A phase II trial comparing the safety and toxicity of carfilzomib/cyclophosphamide/dexamethasone versus VCd in patients who received one prior regimen for R/R MM showed that carfilzomib/cyclophosphamide/dexamethasone is well tolerated, with carfilzomib having a similar toxicity profile to that seen in other trials.32 Considering these data, the panel included carfilzomib/cyclophosphamide/dexamethasone under “Other Recommended Option” for patients with previously treated MM (MYEL-D, 3 of 3; page 15).
For patients with R/R MM who have received at least one prior therapy, 3 regimens were added as category 1: ixazomib/lenalidomide/dexamethasone for those who have received at least one prior therapy, and daratumumab/lenalidomide/dexamethasone and daratumumab/bortezomib/dexamethasone based on the results of the multicenter, randomized, phase III POLLUX and CASTOR trials, respectively.33,34
For patients with R/R MM who have received ≥2 prior therapies, including an IMiD and a PI, and who have demonstrated disease progression on or within 60 days of completion of the last therapy, 2 new regimens were added as options in the updated guidelines: ixazomib/pomalidomide/dexamethasone and daratumumab/pomalidomide/dexamethasone. The inclusion of ixazomib/pomalidomide/dexamethasone was based on the results of recently reported phase I/II studies.32,35 The inclusion of daratumumab/pomalidomide/dexamethasone was based on the results of a phase Ib multicenter study that included >100 patients who had received ≥2 prior lines of therapy (excluding daratumumab or pomalidomide).36 At a median follow-up of 13.1 months, the ORR was 60%, and median PFS and OS were 8.8 and 17.5 months, respectively; the estimated survival at 1 year was 66%.36 Phase III studies of daratumumab/pomalidomide/dexamethasone compared with pomalidomide/dexamethasone are ongoing. The addition of IMiDs to daratumumab in patients with refractory MM may overcome refractoriness in both agents.37
Daratumumab can interfere with cross-matching and red blood cell antibody screening; therefore, the NCCN panel recommends performing a type and screen before administering this agent to inform future matching. Daratumumab can also interfere with immunofixation assays used to determine response to therapy if the dominant myeloma clone is IGG kappa, because daratumumab is itself an IGG monoclonal antibody.

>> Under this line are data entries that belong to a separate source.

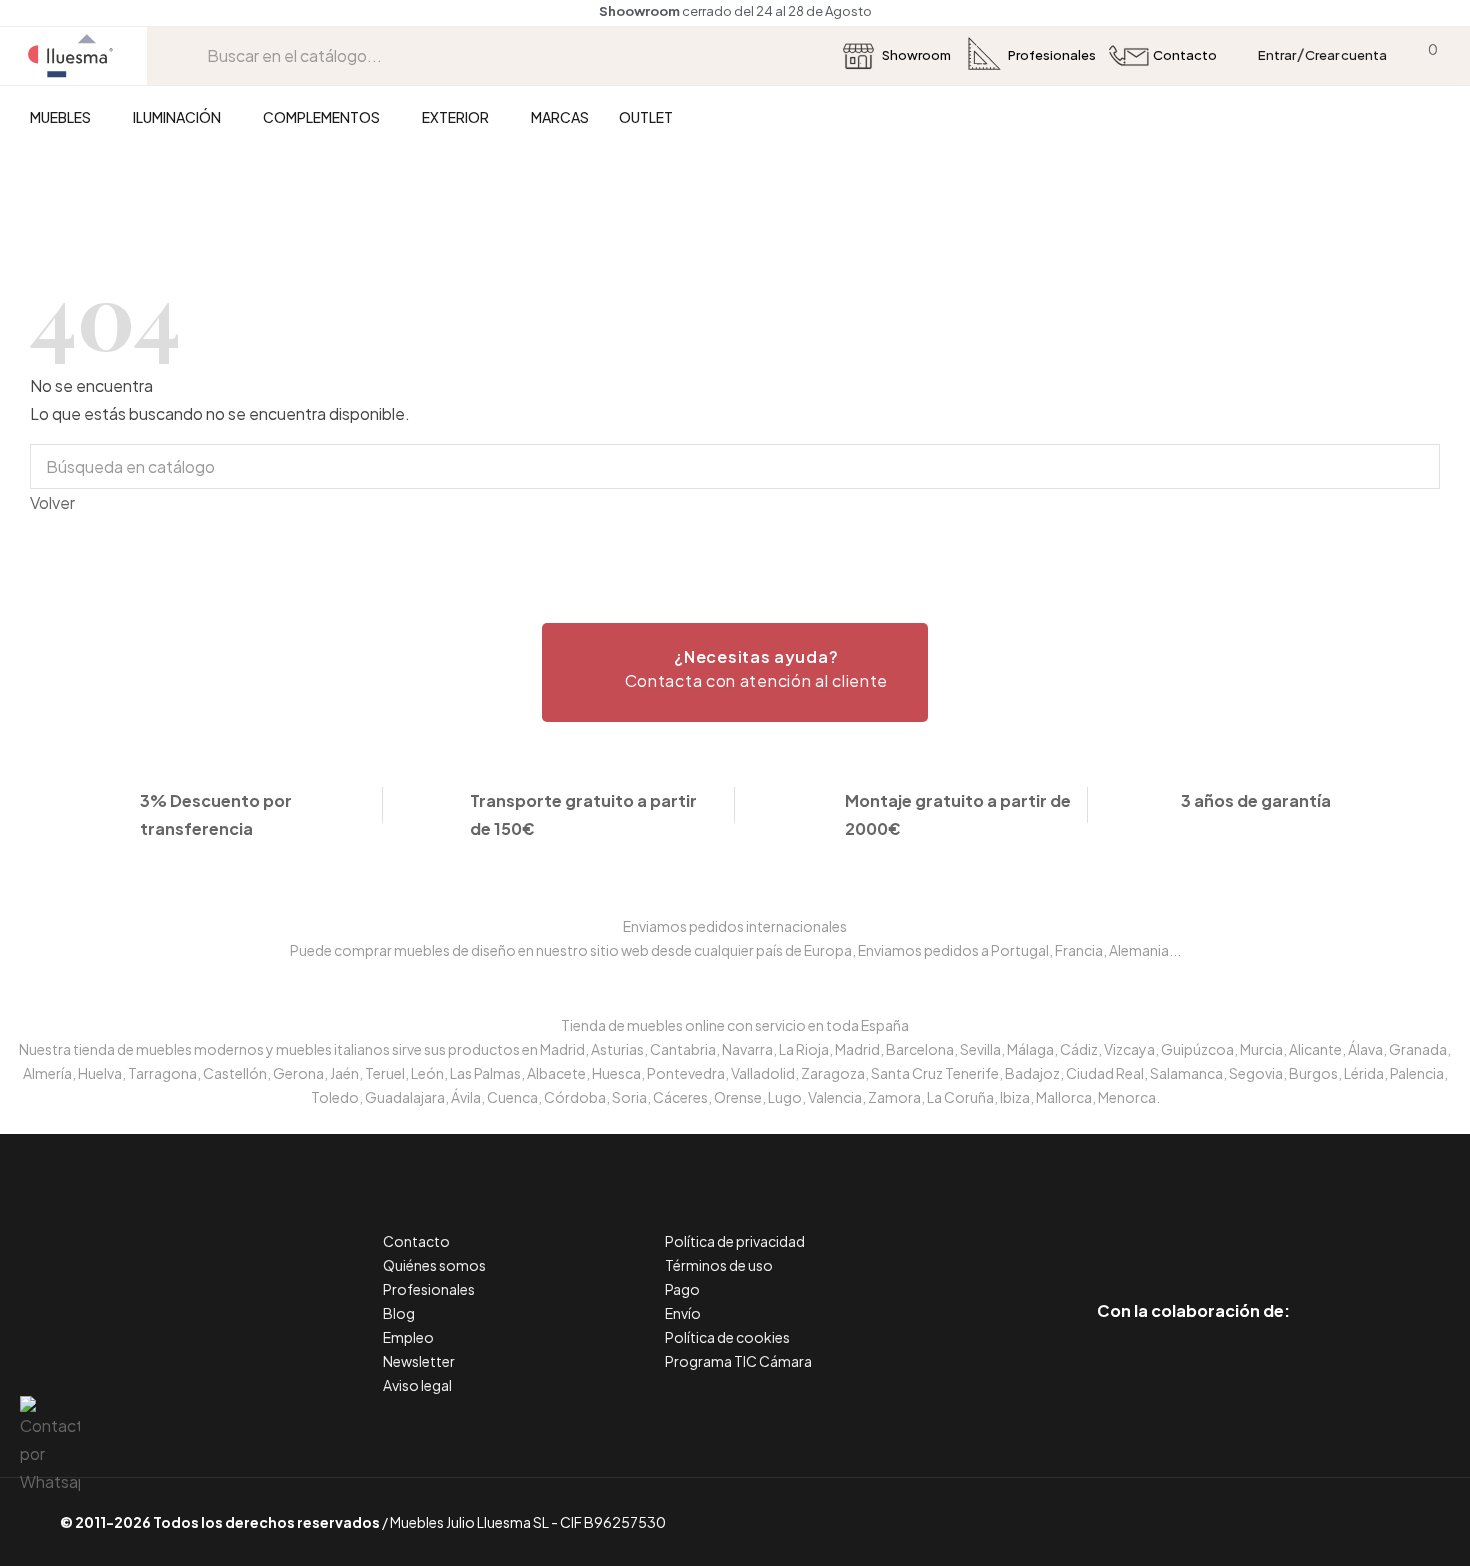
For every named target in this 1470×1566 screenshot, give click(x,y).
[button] (735, 672)
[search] (192, 55)
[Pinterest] (1148, 1226)
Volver (52, 502)
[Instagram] (1238, 1226)
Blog (399, 1313)
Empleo (408, 1337)
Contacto (416, 1241)
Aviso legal (417, 1385)
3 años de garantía (1256, 800)
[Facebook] (1103, 1226)
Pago (682, 1289)
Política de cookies (727, 1337)
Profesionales (429, 1289)
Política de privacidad (735, 1241)
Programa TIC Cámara (738, 1361)
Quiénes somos (434, 1265)
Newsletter (419, 1361)
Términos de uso (719, 1265)
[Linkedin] (1193, 1226)
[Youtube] (1283, 1226)
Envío (683, 1313)
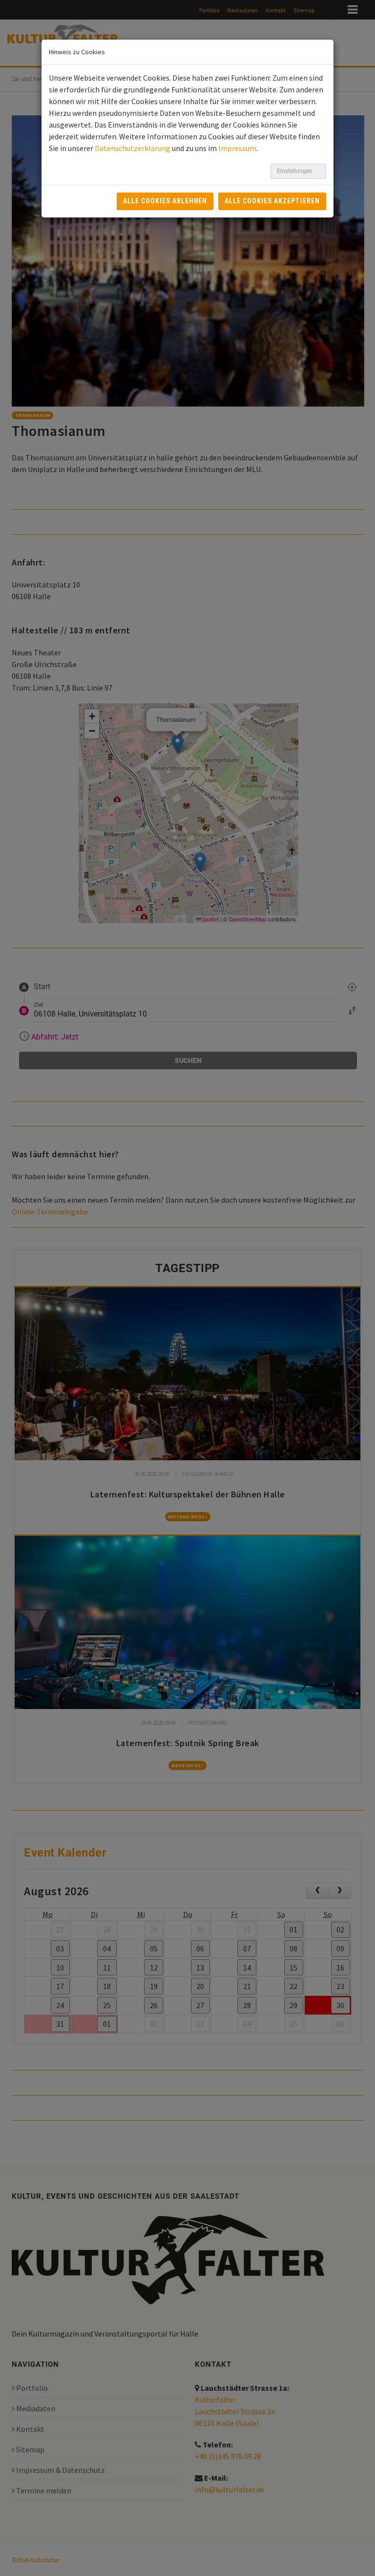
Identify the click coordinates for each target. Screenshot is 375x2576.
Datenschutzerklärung (132, 148)
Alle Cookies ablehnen (165, 201)
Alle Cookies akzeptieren (272, 201)
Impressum (237, 148)
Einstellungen (295, 171)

Patients with an aggressive relapse may need multidrug combinations for effective disease control; VTD-PACE (bortezomib, dexamethasone, thalidomide, cisplatin, doxorubicin, cyclophosphamide, and etoposide)38–40 is one such regimen that is now an option listed under “Useful in Certain Circumstances” for treating previously treated aggressive MM (MYEL-D, 3 of 3; page 15).

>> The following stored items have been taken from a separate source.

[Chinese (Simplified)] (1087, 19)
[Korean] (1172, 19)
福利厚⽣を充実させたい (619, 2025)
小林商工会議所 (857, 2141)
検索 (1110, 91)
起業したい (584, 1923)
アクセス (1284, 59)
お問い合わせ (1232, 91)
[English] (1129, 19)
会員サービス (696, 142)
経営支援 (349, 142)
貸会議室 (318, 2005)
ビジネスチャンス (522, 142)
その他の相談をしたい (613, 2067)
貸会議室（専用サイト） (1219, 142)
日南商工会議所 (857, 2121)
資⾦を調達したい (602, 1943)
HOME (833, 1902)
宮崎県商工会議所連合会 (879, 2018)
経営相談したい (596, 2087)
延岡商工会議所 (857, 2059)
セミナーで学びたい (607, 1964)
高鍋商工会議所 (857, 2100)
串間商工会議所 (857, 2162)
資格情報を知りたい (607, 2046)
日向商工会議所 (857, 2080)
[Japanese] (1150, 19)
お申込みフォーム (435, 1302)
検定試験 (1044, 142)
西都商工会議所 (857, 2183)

The full list of recommended regimens for previously treated MM can be found on page 15 (MYEL-D, 3 of 3).
Conclusions
These NCCN Guidelines Insights highlight important updates/changes specific to treatment options for newly diagnosed and R/R MM in the 2018 version of the NCCN Guidelines for MM. The NCCN Guidelines are in continuous evolution, and are updated annually or more often if new, high-quality clinical data become available. The recommendations in the NCCN Guidelines, with few exceptions, are based on evidence from clinical trials. Expert medical clinical judgment is required when applying these guidelines in the context of individual clinical circumstances to provide optimal care. Both physicians and patients have a responsibility to jointly explore and select the most appropriate option from among the available alternatives. When possible, consistent with NCCN philosophy, the panel strongly encourages patient/physician participation in prospective clinical trials.